Call for Papers: Science & Practice of People-Centred Health Systems
Deadline: 13 November 2013

The journal Health Policy and Planning and the organisers of the Third Global Symposium on Health Systems Research are pleased to issue a call for papers for a special supplement on the theme of "The science and practice of people-centred health systems". People-centred health systems are founded on pro-people philosophies of social justice and equity, recognise the role of social exclusion and inequities as determinants of poor health, and can also actively work to address them. They consider the health needs and preferences of individuals, families and communities, and create the channels through which these can be articulated and realised. They also recognise and actively progress people’s rights to participate in and determine how health systems are organised, resources are allocated, and services are delivered. Original research articles as well as review papers are invited. The theme may reflect either in the topic or focus of the paper (e.g. research on people-led governance, health worker rights or patient-led health care), in the analytical approach adopted (e.g. ethical analysis, approaches that help understand people’s behaviour and motivation), or in the manner of conduct of research (e.g. participatory approaches, focus on researcher reflexivity).

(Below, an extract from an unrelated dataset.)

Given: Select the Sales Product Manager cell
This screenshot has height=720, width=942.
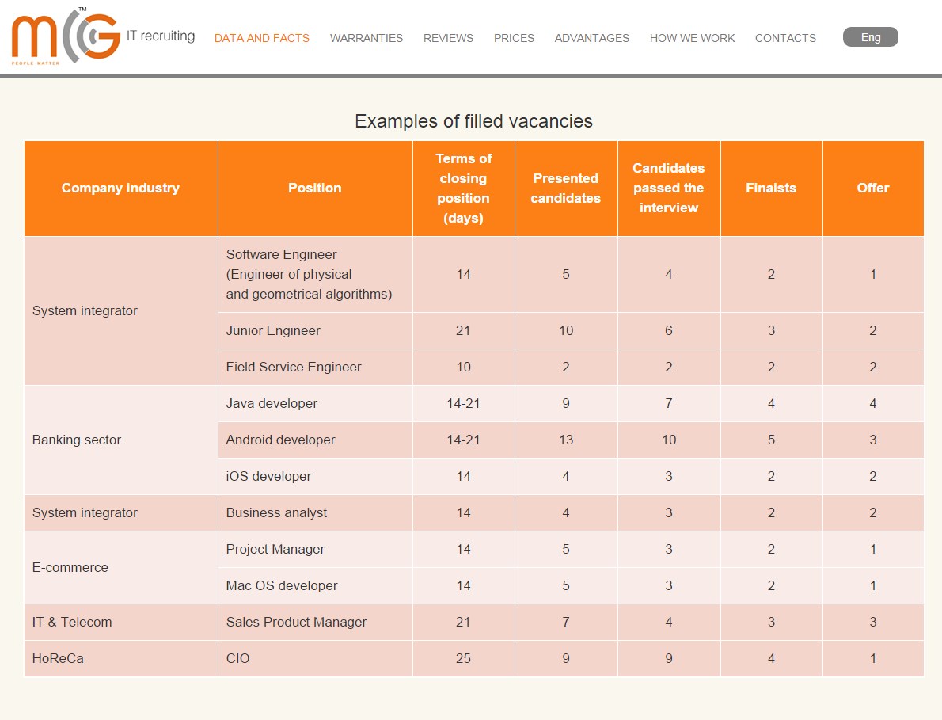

Civil Society Week: Bringing Citizen Voice into the Post-2015 Development Vision
Johannesburg, South Africa: 10-15 November 2013

CIVICUS is calling for participants to a series of civil society events taking place between 10 and 15 November 2013 in Johannesburg, South Africa. Coming just two months after the UN General Assembly meetings in New York in September 2013, the week of strategising, dialogue and mobilisation will provide a space for global civil society to chart a route forwards on how to bring real citizen voice, accountability and mobilisation into the newly emerging development vision. Two major global civil society conferences, at the heart of the week, are being hosted for the first time outside of Europe. 1. The conference on Building a Global Citizens Movement, convened by CONCORD/DEEEP, will take place on 11-12 November, and bring grassroots activists and social movements together with organised civil society. A session hosted by CIVICUS and partners, with a special South African focus, will connect the experiences of yesterday’s struggle activists with more recent social justice movements. 2. The International Civil Society Centre's Global Perspectives 2013 conference engages global and national CEOs of leading international civil society organisations in a dialogue around navigating disruptive change. The conference is co-hosted by ActionAid International and CIVICUS and will take place on 13-15 November.

Seventh SAHARA Conference 2013
7-10 October 2013: Dakar, Senegal

The Social Aspects of HIV and AIDS Research Alliance (SAHARA), established in 2001 by the Human Sciences Research Council (HSRC), is an alliance of partners established to conduct, support and use social sciences research to prevent the further spread of HIV and mitigate the impact of its devastation in sub-Saharan Africa. The SAHARA 7 conference theme is "Translating evidence into action: Engaging with communities, policies, human rights, gender, service delivery".